Eventually, I decided to go for determining the lowest of two numbers… using if-less programming. After all, if statement can be tricky and someone already pointed out that if statement should be considered harmful in the same way the infamous goto is.
As the riddle maker I couldn’t compete (judging would have been a bit cumbersome), but nothing prevented me to try outside the competition.
I found quite a number of solutions, but I’d like to present them alongside those of my colleagues.
There are three main approaches:
- Comparison expressions evaluate to 1 if they are true and 0 if they are false
- Using library functions
- Bending other conditional constructs
- Using math
- Using information theory
Comparison Expression Values
One of the original design goals of C was simplicity. It had to be a simple language so that the compiler would have been easy to write. Stemming from BCPL where there was just one type – int
– C also got rid of extra types, notably strings and booleans (and defaulted types to int).
So every boolean expression (e.g. a>b) is of type int
and evaluates to 1 if the expression is true, or 0 if the expression is false.
This can be leveraged in a number of ways to determine the lower value between two numbers.
Here’s Mario‘s solution:
int Minimo(int x, int y) { int z = (x >= y) * y + (y > x) * x; return z; }
The expression (x >=y)
evaluates to 1 if is true (when x is greater or equal to y), or to 0 if it is false (when x is less than y).
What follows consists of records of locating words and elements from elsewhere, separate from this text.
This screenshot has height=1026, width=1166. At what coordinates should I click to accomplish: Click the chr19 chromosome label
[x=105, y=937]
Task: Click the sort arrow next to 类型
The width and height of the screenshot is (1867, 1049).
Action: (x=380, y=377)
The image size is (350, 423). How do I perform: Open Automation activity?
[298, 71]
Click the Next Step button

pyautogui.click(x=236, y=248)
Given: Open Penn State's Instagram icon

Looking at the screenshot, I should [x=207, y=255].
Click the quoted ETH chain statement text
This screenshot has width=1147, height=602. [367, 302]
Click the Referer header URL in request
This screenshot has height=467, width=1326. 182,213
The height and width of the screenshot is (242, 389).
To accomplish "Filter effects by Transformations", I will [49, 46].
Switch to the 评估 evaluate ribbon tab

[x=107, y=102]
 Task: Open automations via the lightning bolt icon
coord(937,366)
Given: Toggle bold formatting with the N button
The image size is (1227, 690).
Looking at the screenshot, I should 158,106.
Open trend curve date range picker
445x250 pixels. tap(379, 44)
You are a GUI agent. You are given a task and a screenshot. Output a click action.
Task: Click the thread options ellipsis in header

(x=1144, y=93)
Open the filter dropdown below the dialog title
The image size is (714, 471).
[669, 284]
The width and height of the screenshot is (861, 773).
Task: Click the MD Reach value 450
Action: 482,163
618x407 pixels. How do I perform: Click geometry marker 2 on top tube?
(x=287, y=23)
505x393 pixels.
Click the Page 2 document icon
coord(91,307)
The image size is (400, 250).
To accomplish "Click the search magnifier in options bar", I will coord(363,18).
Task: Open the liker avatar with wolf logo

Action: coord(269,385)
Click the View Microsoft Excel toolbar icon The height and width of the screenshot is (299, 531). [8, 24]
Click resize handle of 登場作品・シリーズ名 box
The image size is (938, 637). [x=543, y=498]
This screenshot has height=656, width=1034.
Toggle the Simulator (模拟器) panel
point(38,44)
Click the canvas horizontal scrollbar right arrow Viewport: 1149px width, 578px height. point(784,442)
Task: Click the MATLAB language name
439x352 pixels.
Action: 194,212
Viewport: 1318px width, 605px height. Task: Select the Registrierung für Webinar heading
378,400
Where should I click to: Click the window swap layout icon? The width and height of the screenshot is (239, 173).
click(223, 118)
Multiplication zero (0) and identity (1) elements do the rest.
Not happy with the C++ solution, Mario also submitted the same concept written in LOLCODE:
HAI 1.2 CAN HAS STDIO? HOW IZ I MNIMUM YR X AN YR Y I HAS A PICC_Y ITZ BOTH SAEM X AN BIGGR OF X AN Y I HAS A PICC_X ITZ DIFFRINT X AN BIGGR OF X AN Y I HAS A MNIMUM ITZ SUM OF PRODUKT OF PICC_Y AN Y AN PRODUKT OF PICC_X AN X FOUND YR MNIMUM IF U SAY SO VISIBLE "WHATZ FRST TIEM 4 SPAGO?" I HAS A X GIMMEH X VISIBLE "WHATZ SECUND TIEM 4 SPAGO?" I HAS A Y GIMMEH Y I HAS A MINMUM ITZ I IZ MNIMUM YR X AN YR Y MKAY VISIBLE "TIEM 4 SPAGO IZ " MINMUM KTHXBYE
Esoteric programming languages have the expressive power to make you laugh. References to “Spago” and time are because of the way I formulated the puzzle, but I think that once you get over the confusing syntax is easy to identify the input request for two numbers and the output of the lowest.
I believe that most of these esoteric languages are translated into C and then compiled, that’s why they could inherit some of C behaviors, rather than by design.
Library functions
Although it may seem like cheating, I considered valid solutions using a library function. First, hiding a low-level construct under a higher abstraction level contraption is the right way to go since it enables us to tackle increasingly complex problems. Moreover knowing your tools is always an important asset for programmers regardless of the language and the library used.
Anna submitted the shortest version in Python (one line shorter than the C++ equivalent):
def find_earlier(x,y) return min(x,y)
Other library usage includes various applications of containers.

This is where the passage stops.